» Selected text
━━━━

After the glory of the BBC Sports Personality of the Year it is now time to focus on 2012's villains, when the darker side of sport had just as great a voice as those of its counterparts.
Compiled below is an eight-man list of individuals you could talk about all day for all the wrong reasons.
Perhaps the favourite to top the poll, the 'triumph in the face of adversity' factor Armstrong took God-like pride in standing for was finally shattered this year. The U.S. Anti-Doping Agency said the Texan used banned substances, including the blood-booster EPO and steroids, as well as blood transfusions dating back to 1996. Stripped of the seven Tour de France titles he won between 1999 and 2005, his sponsors then began to desert him like rats on a sinking ship and he lost his Tufts University honorary degree. Even his Livestrong cancer charity have dropped his name.
But is Armstrong penitent? No. Rather than finally come (ahem) clean, he posted a picture of himself on Twitter laying on a sofa surrounded by his seven yellow jerseys. The delusion.
You can masquerade as a pseudo-intellect by quoting Nietszche, toning down your thick Scouse accent and love The Smiths all you like, Joey, but a leopard never changes its spots. Barton, indulged by The Guardian to such a preposterously pretentious degree on one occasion this year, was captain of QPR when he elbowed Carlos Tévez and kneed Sergio Agüero before making a beeline for Mario Balotelli as his club bid to avoid relegation. His stupidity and thuggishness - two traits he is synonymous with - ensured QPR eventually lost 3-2 while Barton lost his place in English football. He has since absconded to Marseille, where the cracks of his facade have widened again with that press conference.

━━━━

» Entries supplied

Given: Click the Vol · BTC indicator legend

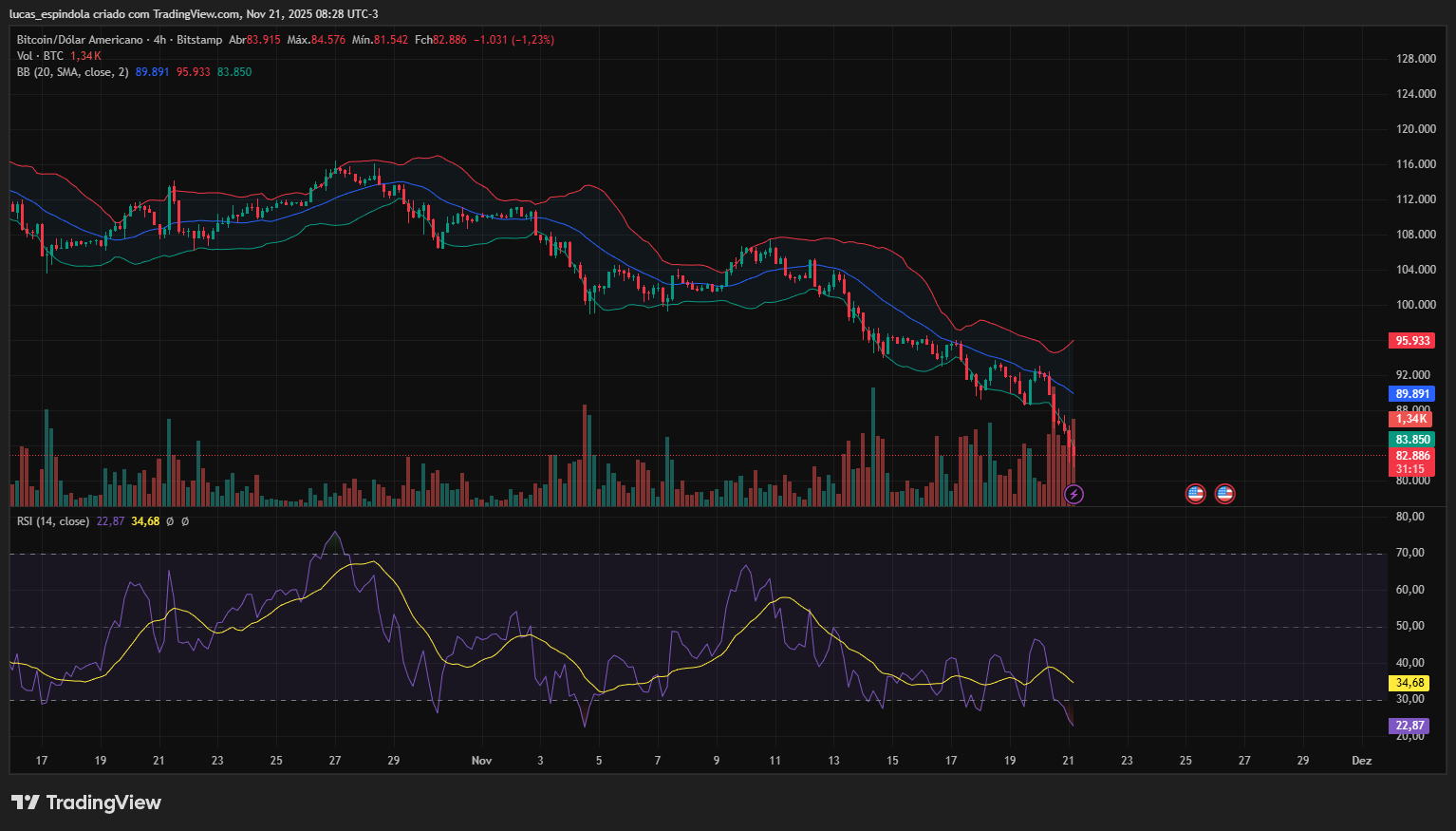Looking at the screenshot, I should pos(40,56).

━━━━

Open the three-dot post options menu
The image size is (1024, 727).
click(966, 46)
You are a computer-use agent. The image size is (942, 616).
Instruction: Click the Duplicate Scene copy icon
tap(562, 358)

━━━━

» Complete the following
A – Reproduce the sports villains article from "After the glory" to "the wrong reasons.".
B – List the footballers whom Barton elbowed, kneed, or made a beeline for in the sports villains article.
C – Answer the following questions about the sports villains article, giving each answer on its own line.
(i) Which agency said that Armstrong used banned substances?
(ii) Between which years did Armstrong win the seven Tour de France titles he was stripped of?
(iii) To which club has Barton since absconded?

» Answers to the exercise
A –
After the glory of the BBC Sports Personality of the Year it is now time to focus on 2012's villains, when the darker side of sport had just as great a voice as those of its counterparts.
Compiled below is an eight-man list of individuals you could talk about all day for all the wrong reasons.

B –
Carlos Tévez
Sergio Agüero
Mario Balotelli

C –
(i) The U.S. Anti-Doping Agency
(ii) Between 1999 and 2005
(iii) Marseille